A controvérsia central do apelo, contudo, reside no ônus da prova. O autor/apelante baseia todo o seu recurso no argumento de que a relação possui natureza de consumo e que o magistrado de base deveria ter aplicado a inversão do ônus da prova prevista no Código de Defesa do Consumidor (CDC), obrigando o Banco do Brasil a comprovar o destino do dinheiro.

Ocorre que o Tema 1300 do STJ pacificou a questão em sentido diametralmente oposto à pretensão do apelante.

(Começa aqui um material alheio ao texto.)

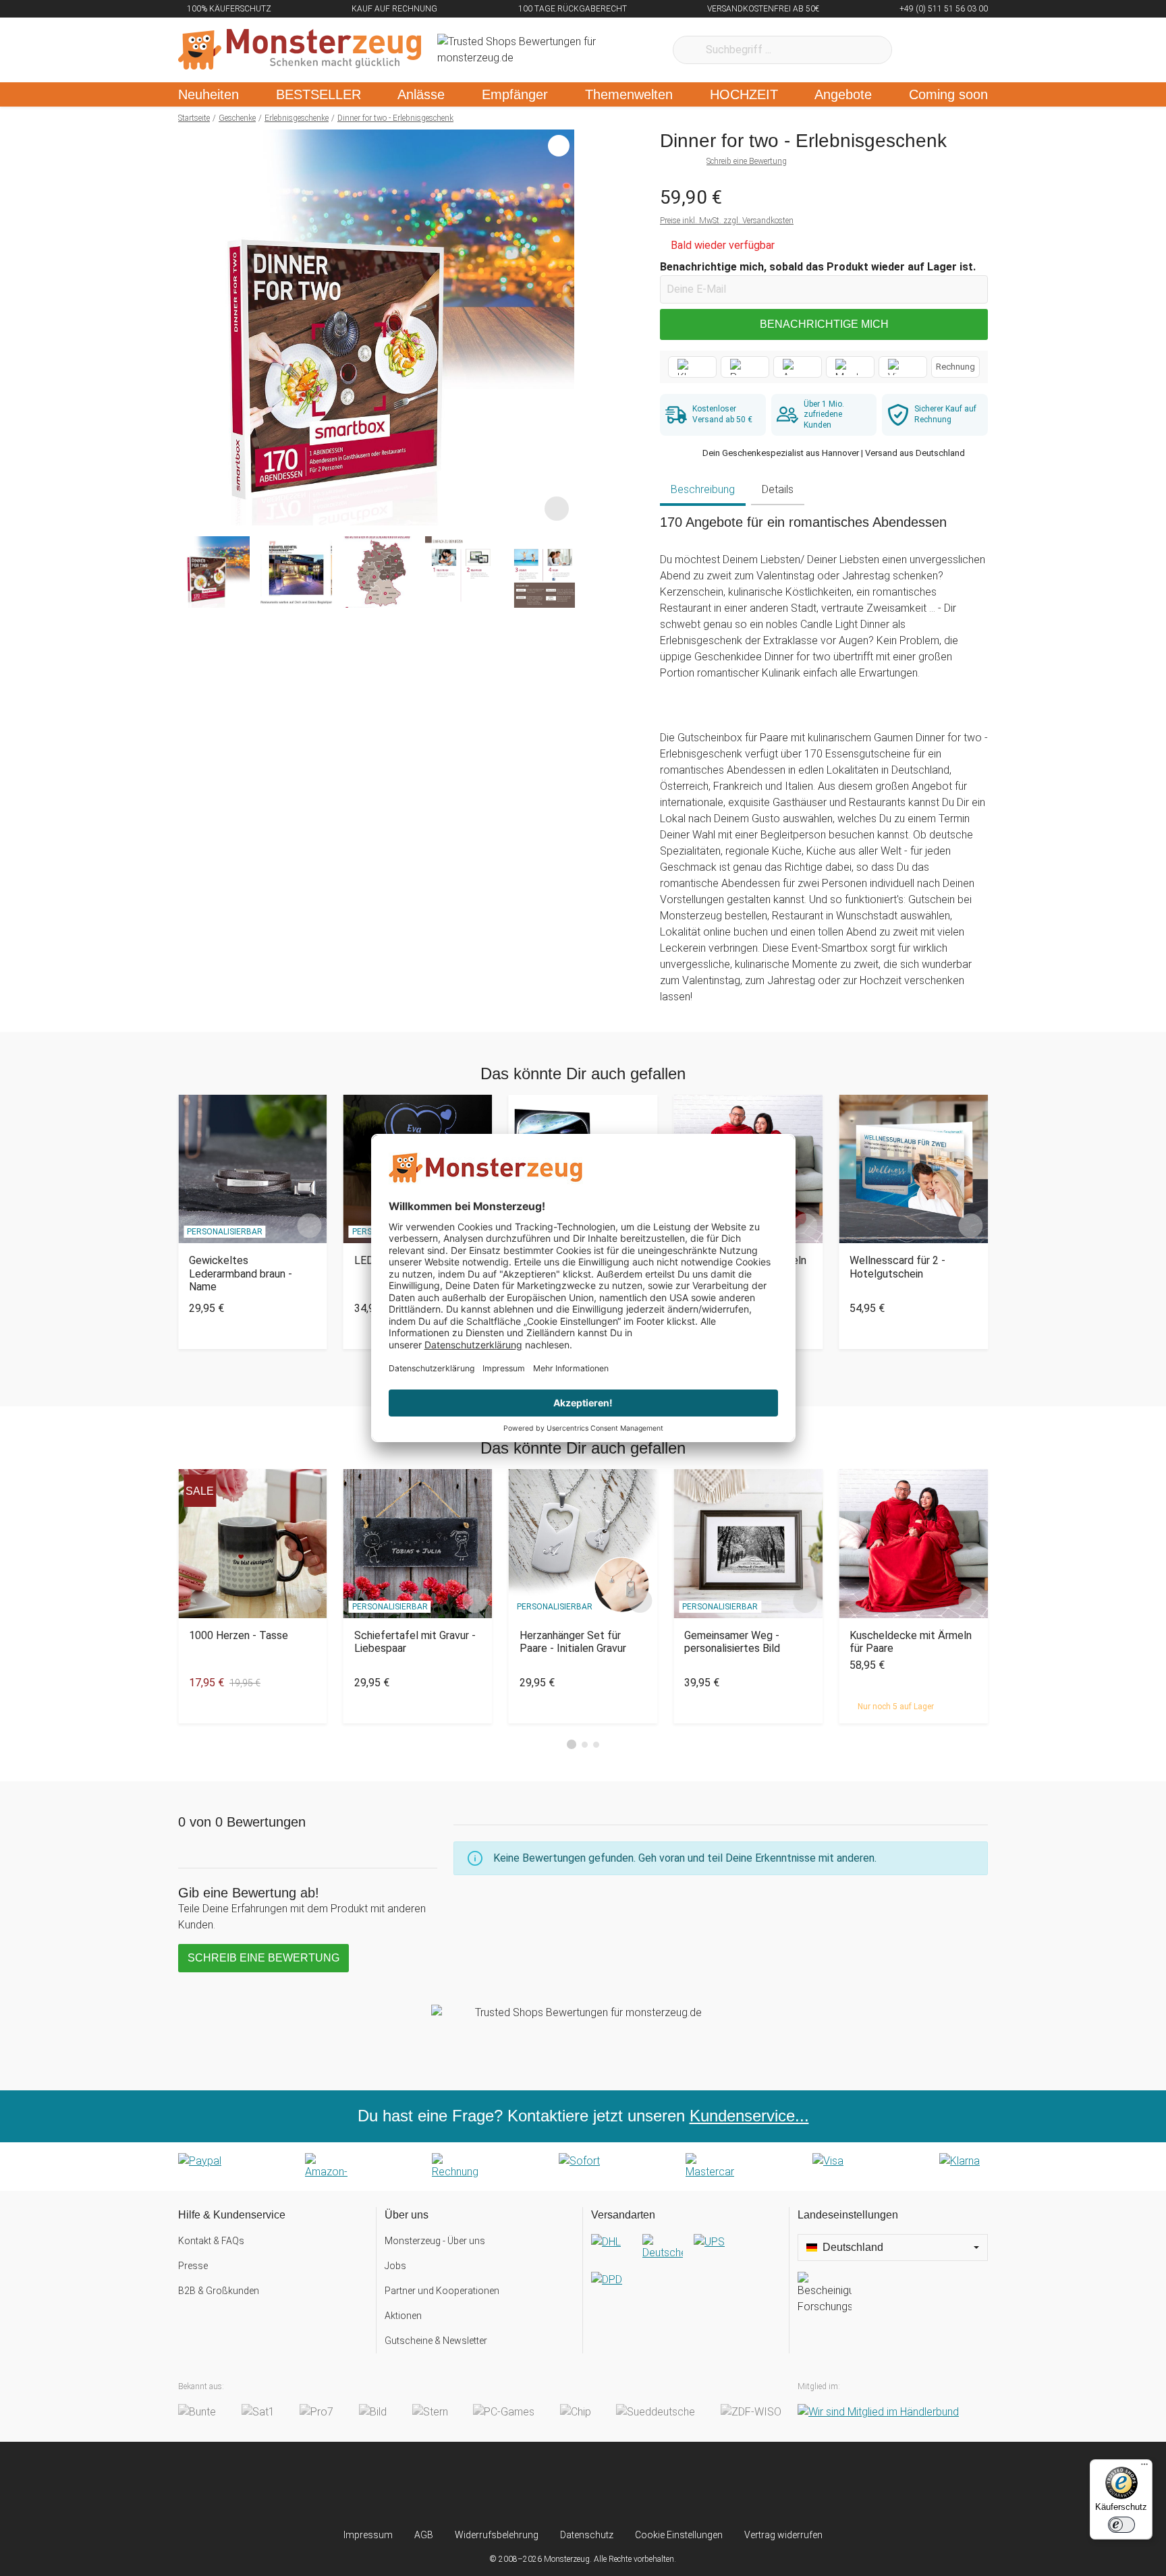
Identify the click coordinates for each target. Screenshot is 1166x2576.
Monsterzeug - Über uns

Ao delimitar "a qual das partes compete o ônus de provar que os lançamentos a débito nas contas individualizadas do PASEP correspondem a pagamentos ao correntista", a Corte Superior fixou tese vinculante estabelecendo que, nas hipóteses de saques efetuados sob as rubricas de crédito em folha de pagamento (FOPAG) e conta corrente (C/C), o ônus da prova é exclusivamente do participante (autor), por se tratar de fato constitutivo do seu direito (art. 373, I, do CPC), sendo incabível a inversão do ônus com base no CDC.

No caso concreto, o próprio magistrado sentenciante, ao analisar a prova documental (extratos e microfilmagem), constatou que os débitos contestados ocorreram sob as rubricas "PGTO RENDIMENTO FOPAG" e "PGTO RENDIMENTO C/C". Diante dessa realidade fática, competia ao apelante, no momento do ajuizamento da ação, apresentar os seus contracheques ou extratos bancários da época para comprovar, documentalmente, que tais valores lançados pelo Banco não foram efetivamente creditados em seu favor.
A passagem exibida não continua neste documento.